§ **Directions**:
(1) Say whether each statement agrees with the Sgt. Pepper text, answering yes or no and quoting the deciding words of the text exactly. (a) The Live 8 single by McCartney and U2 reached number 1 on the Billboard Hot 100. (b) Jimi Hendrix played the song at the Saville Theatre three days after it was released on record. (c) George Martin played organ on the full version.
(2) Please output the Sgt. Pepper text from the words "On 4 April 2009, McCartney" up to and including the words "sung by Starr.", with no changes.

§ **Supplied text**:
Paul McCartney played the song live on the 1989–90 Paul McCartney World Tour. On subsequent tours he would play the reprise version and use that as a segue into "The End". When the performance is released, it usually is listed as "Sgt. Pepper's/The End", shortening the name of the song. When McCartney performs it, he usually adds the count-in after the drum part begins, as opposed to McCartney's count-in preceding the drum opening.

McCartney and U2 played the song at the start of the Live 8 concert in London's Hyde Park on 2 July 2005. The song, starting with "It was twenty years ago, today", was chosen among others to commemorate that Live 8 took place approximately twenty years after Live Aid. The single was released for charity on iTunes, hitting number 48 on the Billboard Hot 100 and number 1 on the UK Downloads chart, setting a world record for the fastest-selling online song of all time.

On 4 April 2009, McCartney performed the song during a benefit concert at New York's Radio City Music Hall and segued it into "With a Little Help From My Friends", sung by Starr.

On 9 February 2014, during a tribute show commemorating the Beatles' first appearance on The Ed Sullivan Show, 50 years earlier, McCartney again sang "Sgt. Pepper's Lonely Hearts Club Band" and Starr sang "With a Little Help from My Friends".

==Personnel==
According to Ian MacDonald, Mark Lewisohn and Olivier Julien:

Full version
- Paul McCartney – lead vocal; lead and bass guitars
- John Lennon – harmony vocal, rhythm guitar
- George Harrison – harmony vocal, lead guitar
- Ringo Starr – drums
- George Martin – organ
- Neill Sanders – French horn
- James W. Buck – French horn
- Tony Randell – French horn
- John Burden – French horn

Reprise
- Paul McCartney – lead vocal, bass, Hammond organ
- John Lennon – lead vocal, rhythm guitar
- George Harrison – lead vocal, lead guitar
- Ringo Starr – lead vocal, drums, tambourine, maracas

==Certifications==

| Region | Certification | Certified units/sales |
| United Kingdom (BPI) | Silver | 200,000^{‡} |
^{‡} Sales+streaming figures based on certification alone.

==Cover versions==
In 1967, Jimi Hendrix played the song live at the Saville Theatre in Shaftesbury Avenue, which was leased by Brian Epstein, only three days after it had been released on record, with McCartney and Harrison in the audience. Another live version by Hendrix recorded at the Isle of Wight Festival was included on a posthumous live album, Blue Wild Angel: Live at the Isle of Wight.

§ **Supplied information**:
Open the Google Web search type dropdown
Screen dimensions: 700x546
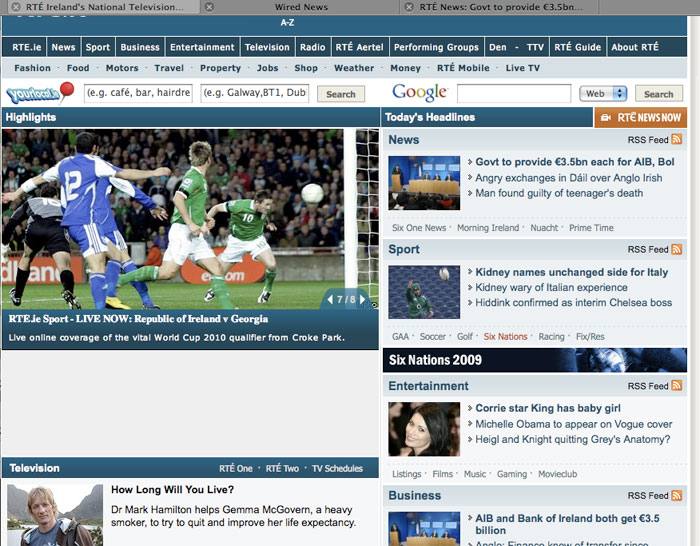[x=603, y=94]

§ **List of solutions**:
(1)
(a) No: "hitting number 48 on the Billboard Hot 100 and number 1 on the UK Downloads chart"
(b) Yes: "only three days after it had been released on record"
(c) Yes: "George Martin – organ"

(2)
On 4 April 2009, McCartney performed the song during a benefit concert at New York's Radio City Music Hall and segued it into "With a Little Help From My Friends", sung by Starr.